Koniec kampanii prezydenckiej w USA: Trump uważa, że w 2020 roku nie powinien zostać opuszczony Biały Dom
Donald Trump stwierdził, że „nigdy nie byliśmy bliżej sukcesu” po przegranych wyborach prezydenckich w roku 2020. „W dniu, którym odszedłem, mieliśmy największą liczbę głosów w historii naszego kraju. Nie powinienem był odchodzić, mówię poważnie” – powiedział. „Tak dobrze nam szło” – dodał. Kandydat nazwał także swoich przeciwników politycznych „demonicznymi”, krytykował niekorzystne dla siebie sondaże, nazywając je „fałszywymi” i „gównem”. Odniosł się także do kwestii swojej ochrony – podczas przemówienia znajdował się bowiem za pancerną szybą. Stwierdził, że gdyby ktoś chciał go teraz postrzelić, musiałby „przebić tę szklaną”.

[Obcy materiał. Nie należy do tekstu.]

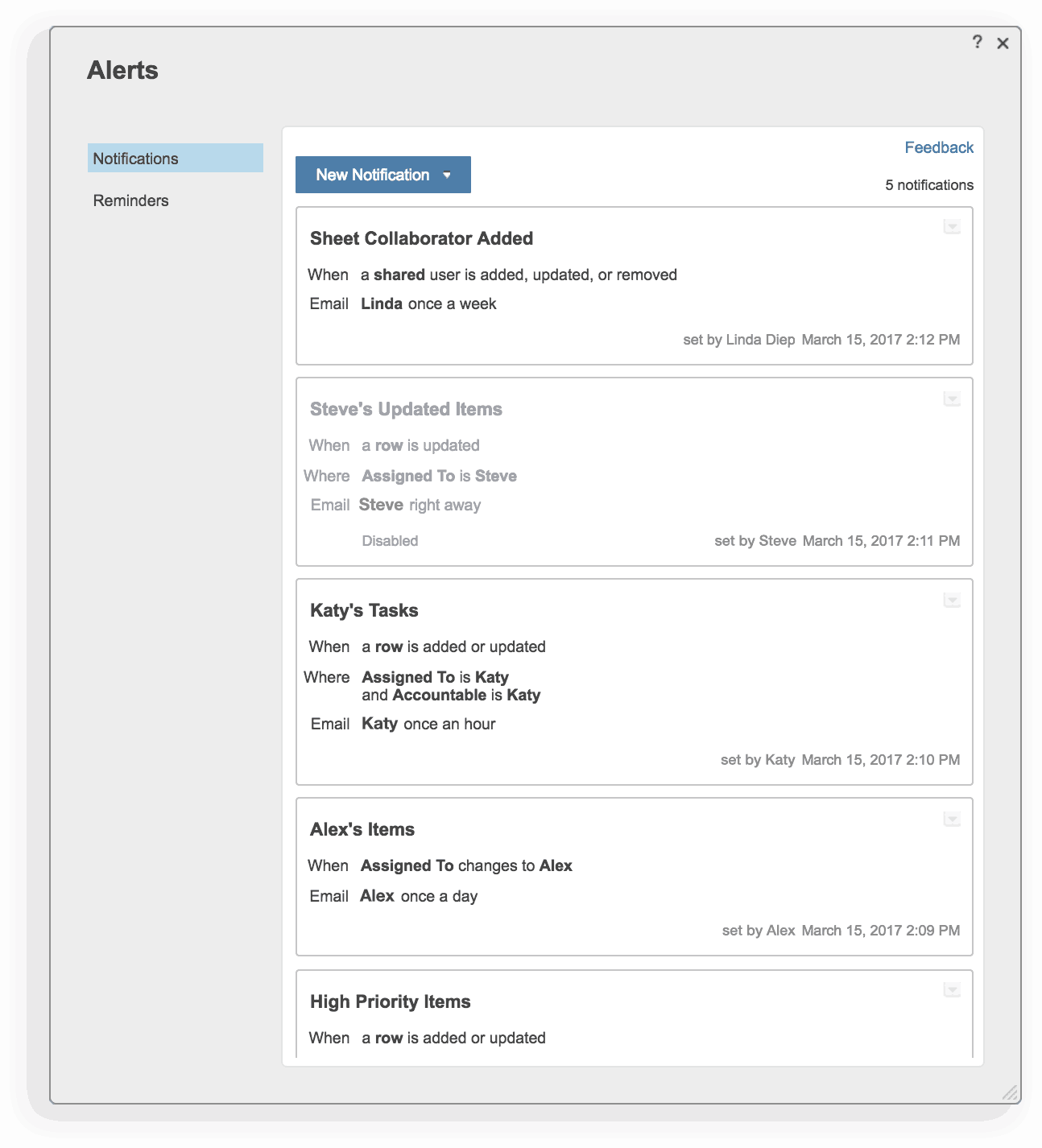Click the Disabled status on Steve's notification
Image resolution: width=1042 pixels, height=1148 pixels.
[x=390, y=541]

Kamala Harris zyskała poparcie na stanach amerykańskiego Południa, ale straciła je w przemysłowych stanach regionu Wielkich Jezior – wynika z dziennika „The New York Times”. Sondaż pokazuje, że poparcie dla wiceprezydentki wzrosło w Nevadzie, Arizonie i Georgii, gdzie wyprzedza ona Donalda Trumpa o kilka punktów procentowych. W Pensylwanii i Michigan Harris i Trump cieszą się takim samym poparciem, co oznacza poprawę notowań kandydata republikanów. Niemal we wszystkich stanach poparcie dla obojga kandydatów mieści się w granicach błędu pomiaru.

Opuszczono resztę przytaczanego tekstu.